We start with the pre-processing provided by https://github.com/MurtyShikhar/Question-Answering to clean up the data and make neat para, ques files.

In [1]:
from __future__ import unicode_literals, print_function, division
from io import open
import unicodedata
import string
import re
import random

import torch
import torch.nn as nn
from torch import optim
import torch.nn.functional as F
from torch.autograd import Variable

device = torch.device("cpu")

In [2]:
# Macros 
DATA_LOC = './data/squad/'
DEBUG = True

# nn Macros
QUES_LEN, PARA_LEN =  4, 3
VOCAB_SIZE = 3000                    # @TODO: get actual size
HIDDEN_DIM = 10
EMBEDDING_DIM = 300
BATCH_SIZE = 1

### Encoder 
Use a simple lstm class to have encoder for question and paragraph. 
The output of these will be used in the match lstm

$H^p = LSTM(P)$ 


$H^q = LSTM(Q)$

In [3]:
class Encoder(nn.Module):
    
    def __init__(self, inputlen, hiddendim, embeddingdim, vocablen):
        super(Encoder, self).__init__()
        
        # Catch dim
        self.inputlen, self.hiddendim, self.embeddingdim, self.vocablen = inputlen, hiddendim, embeddingdim, vocablen
        
        # Embedding Layer
        self.embedding = nn.Embedding(self.vocablen, self.embeddingdim)
       
        # LSTM Layer
        self.lstm = nn.LSTM(self.embeddingdim, self.hiddendim)
        
    def init_hidden(self):
        
        # Returns a new hidden layer var for LSTM
        return (torch.zeros(1, BATCH_SIZE, self.hiddendim), torch.zeros(1, BATCH_SIZE, self.hiddendim))
    
    def forward(self, x, h):
        
        # Input: x (1, batch, ) (current input)
        # Hidden: h (1, batch, hiddendim) (last hidden state)
        
        if DEBUG: print("x: ", x.shape)
        if DEBUG: print("h: ", h[0].shape, h[1].shape)
        
        x_emb = self.embedding(x)
        if DEBUG: print("x_embedded: ", x_emb.shape)
            
        ycap, h = self.lstm(x_emb.view(-1, BATCH_SIZE, self.embeddingdim), h)
        if DEBUG: print("ycap: ", ycap.shape)
        
        return ycap, h
    
    
with torch.no_grad():
    print ("Trying out question encoder LSTM")
    model = Encoder(QUES_LEN, HIDDEN_DIM, EMBEDDING_DIM, VOCAB_SIZE)
    dummy_x = torch.tensor([22,45,12], dtype=torch.long)
    hidden = model.init_hidden()
    ycap, h = model(dummy_x, hidden)
    
    print(ycap.shape)
    print(h[0].shape, h[1].shape)

Trying out question encoder LSTM
x:  torch.Size([3])
h:  torch.Size([1, 1, 10]) torch.Size([1, 1, 10])
x_embedded:  torch.Size([3, 300])
ycap:  torch.Size([3, 1, 10])
torch.Size([3, 1, 10])
torch.Size([1, 1, 10]) torch.Size([1, 1, 10])


In [4]:
QuesEncoder = Encoder(QUES_LEN, HIDDEN_DIM, EMBEDDING_DIM, VOCAB_SIZE)
ParaEncoder = Encoder(PARA_LEN, HIDDEN_DIM, EMBEDDING_DIM, VOCAB_SIZE)

### Match LSTM

Use a match LSTM to compute a **summarized sequential vector** for the paragraph w.r.t the question.

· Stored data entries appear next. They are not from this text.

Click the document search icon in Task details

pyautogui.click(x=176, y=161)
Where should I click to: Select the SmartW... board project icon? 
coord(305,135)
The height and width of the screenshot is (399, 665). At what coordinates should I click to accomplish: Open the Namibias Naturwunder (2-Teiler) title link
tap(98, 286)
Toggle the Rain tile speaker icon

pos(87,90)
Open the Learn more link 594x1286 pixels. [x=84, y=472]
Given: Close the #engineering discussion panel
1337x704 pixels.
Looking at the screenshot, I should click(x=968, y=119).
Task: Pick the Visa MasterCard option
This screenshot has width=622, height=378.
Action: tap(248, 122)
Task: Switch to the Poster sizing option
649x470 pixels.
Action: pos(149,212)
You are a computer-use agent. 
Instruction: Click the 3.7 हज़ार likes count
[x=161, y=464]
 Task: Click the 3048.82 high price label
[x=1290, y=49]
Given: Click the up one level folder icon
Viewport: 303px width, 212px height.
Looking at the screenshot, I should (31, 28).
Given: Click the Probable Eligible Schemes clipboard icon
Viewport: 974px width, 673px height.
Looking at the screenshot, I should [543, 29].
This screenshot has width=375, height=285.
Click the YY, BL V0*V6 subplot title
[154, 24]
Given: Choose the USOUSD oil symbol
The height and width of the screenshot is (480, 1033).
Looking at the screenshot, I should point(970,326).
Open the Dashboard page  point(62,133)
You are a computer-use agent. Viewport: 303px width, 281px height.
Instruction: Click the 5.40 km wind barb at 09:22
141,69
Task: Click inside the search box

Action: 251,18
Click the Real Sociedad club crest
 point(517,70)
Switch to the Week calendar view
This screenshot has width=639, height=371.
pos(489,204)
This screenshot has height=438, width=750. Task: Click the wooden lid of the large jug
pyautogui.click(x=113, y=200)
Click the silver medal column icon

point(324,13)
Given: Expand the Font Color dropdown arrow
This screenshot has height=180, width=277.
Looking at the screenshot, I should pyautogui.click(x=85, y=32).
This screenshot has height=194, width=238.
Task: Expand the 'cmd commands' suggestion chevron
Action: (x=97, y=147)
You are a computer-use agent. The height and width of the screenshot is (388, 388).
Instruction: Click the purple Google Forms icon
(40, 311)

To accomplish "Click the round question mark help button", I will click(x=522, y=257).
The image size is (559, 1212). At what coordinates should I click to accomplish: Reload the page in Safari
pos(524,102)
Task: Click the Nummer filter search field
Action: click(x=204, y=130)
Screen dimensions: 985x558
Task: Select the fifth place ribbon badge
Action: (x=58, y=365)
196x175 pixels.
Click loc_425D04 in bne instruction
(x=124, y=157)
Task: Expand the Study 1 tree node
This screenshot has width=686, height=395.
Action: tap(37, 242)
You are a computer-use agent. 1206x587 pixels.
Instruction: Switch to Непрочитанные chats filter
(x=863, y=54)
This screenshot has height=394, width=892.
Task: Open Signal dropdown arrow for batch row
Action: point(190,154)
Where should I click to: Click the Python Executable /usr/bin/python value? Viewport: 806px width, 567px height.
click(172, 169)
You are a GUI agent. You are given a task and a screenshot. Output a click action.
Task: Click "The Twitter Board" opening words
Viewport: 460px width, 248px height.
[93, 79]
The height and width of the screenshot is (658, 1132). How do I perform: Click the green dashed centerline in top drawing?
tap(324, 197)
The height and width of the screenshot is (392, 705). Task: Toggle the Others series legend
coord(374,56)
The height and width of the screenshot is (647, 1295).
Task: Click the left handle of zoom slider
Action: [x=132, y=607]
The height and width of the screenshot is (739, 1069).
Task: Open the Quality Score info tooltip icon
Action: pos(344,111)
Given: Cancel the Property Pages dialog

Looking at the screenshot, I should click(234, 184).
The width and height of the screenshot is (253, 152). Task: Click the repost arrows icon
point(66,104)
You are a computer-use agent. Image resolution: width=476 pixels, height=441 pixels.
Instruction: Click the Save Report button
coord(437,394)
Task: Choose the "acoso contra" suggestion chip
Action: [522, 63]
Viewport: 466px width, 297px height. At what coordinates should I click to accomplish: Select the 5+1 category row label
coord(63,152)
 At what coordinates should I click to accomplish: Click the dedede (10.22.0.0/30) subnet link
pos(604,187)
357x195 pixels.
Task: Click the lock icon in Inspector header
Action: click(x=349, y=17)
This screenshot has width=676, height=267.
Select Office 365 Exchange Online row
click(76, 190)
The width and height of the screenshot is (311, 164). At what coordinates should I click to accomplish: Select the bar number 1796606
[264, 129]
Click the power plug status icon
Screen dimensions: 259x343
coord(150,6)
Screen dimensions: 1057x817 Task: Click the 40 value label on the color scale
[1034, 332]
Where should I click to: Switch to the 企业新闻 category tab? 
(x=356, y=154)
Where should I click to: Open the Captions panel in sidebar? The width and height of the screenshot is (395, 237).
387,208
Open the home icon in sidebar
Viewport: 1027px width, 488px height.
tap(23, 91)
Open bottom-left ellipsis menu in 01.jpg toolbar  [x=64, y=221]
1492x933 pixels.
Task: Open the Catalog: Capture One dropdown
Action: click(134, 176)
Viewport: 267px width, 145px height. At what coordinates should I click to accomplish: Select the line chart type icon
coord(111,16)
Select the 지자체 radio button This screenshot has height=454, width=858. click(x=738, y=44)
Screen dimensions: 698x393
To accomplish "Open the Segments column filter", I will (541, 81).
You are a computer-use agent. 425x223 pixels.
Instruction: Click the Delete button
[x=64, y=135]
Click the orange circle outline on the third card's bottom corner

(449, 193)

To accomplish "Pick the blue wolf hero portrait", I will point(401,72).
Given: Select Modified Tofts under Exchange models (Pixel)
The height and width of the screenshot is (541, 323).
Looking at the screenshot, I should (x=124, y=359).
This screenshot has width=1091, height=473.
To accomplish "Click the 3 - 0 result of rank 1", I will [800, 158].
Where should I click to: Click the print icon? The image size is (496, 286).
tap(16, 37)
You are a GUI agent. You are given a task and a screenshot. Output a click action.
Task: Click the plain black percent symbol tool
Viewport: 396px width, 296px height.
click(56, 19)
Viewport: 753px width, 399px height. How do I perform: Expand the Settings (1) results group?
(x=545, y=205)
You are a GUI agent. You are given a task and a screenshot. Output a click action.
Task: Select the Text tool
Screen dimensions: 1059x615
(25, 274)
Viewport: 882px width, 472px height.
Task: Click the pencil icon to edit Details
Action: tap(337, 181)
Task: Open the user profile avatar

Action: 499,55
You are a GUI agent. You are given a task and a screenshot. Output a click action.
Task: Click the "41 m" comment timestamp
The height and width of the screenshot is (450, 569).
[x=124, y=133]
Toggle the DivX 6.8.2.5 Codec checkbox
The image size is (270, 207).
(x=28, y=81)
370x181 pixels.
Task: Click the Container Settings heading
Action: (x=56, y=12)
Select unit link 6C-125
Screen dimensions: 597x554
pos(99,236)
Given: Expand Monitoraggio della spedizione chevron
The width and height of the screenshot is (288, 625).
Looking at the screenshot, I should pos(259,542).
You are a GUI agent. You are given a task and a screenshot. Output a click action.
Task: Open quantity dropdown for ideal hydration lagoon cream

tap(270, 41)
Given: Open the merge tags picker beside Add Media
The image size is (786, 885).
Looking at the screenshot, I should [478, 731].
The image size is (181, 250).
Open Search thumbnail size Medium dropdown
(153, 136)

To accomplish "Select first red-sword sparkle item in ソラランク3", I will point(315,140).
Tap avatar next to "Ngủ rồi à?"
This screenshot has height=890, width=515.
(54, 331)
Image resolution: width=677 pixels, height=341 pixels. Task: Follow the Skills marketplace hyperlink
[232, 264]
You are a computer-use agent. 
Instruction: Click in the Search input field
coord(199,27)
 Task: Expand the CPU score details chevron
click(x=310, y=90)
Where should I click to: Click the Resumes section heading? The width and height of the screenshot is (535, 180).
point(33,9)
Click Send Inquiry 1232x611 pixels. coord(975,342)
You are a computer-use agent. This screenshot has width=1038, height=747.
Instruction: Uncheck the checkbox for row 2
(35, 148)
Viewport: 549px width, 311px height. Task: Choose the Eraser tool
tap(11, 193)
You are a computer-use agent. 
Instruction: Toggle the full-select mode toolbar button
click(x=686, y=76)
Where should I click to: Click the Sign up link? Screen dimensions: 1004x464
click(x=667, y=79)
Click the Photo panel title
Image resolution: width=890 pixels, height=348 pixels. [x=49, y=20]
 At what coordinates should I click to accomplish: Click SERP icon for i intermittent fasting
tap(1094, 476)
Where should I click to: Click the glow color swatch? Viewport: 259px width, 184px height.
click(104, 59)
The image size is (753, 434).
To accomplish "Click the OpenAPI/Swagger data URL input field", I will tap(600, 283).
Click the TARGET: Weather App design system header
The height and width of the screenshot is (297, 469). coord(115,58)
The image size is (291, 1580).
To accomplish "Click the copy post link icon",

Consider the summarized vector ($H^r$) as the output of a new decoder, where the inputs are $H^p, H^q$ computed above. 

1. Attend the para word $i$ with the entire question ($H^q$)
  
    1. $\vec{G}_i = tanh(W^qH^q + repeat(W^ph^p_i + W^r\vec{h^r_{i-1} + b^p}))$
    
    2. *Computing it*: Here, $\vec{G}_i$ is equivalent to `energy`, computed differently.
    
    3. Use a linear layer to compute the content within the $repeat$ fn.
    
    4. Add with another linear (without bias) with $H_q$
    
    5. $tanh$ the bloody thing
  
  
2. Softmax over it to get $\alpha$ weights.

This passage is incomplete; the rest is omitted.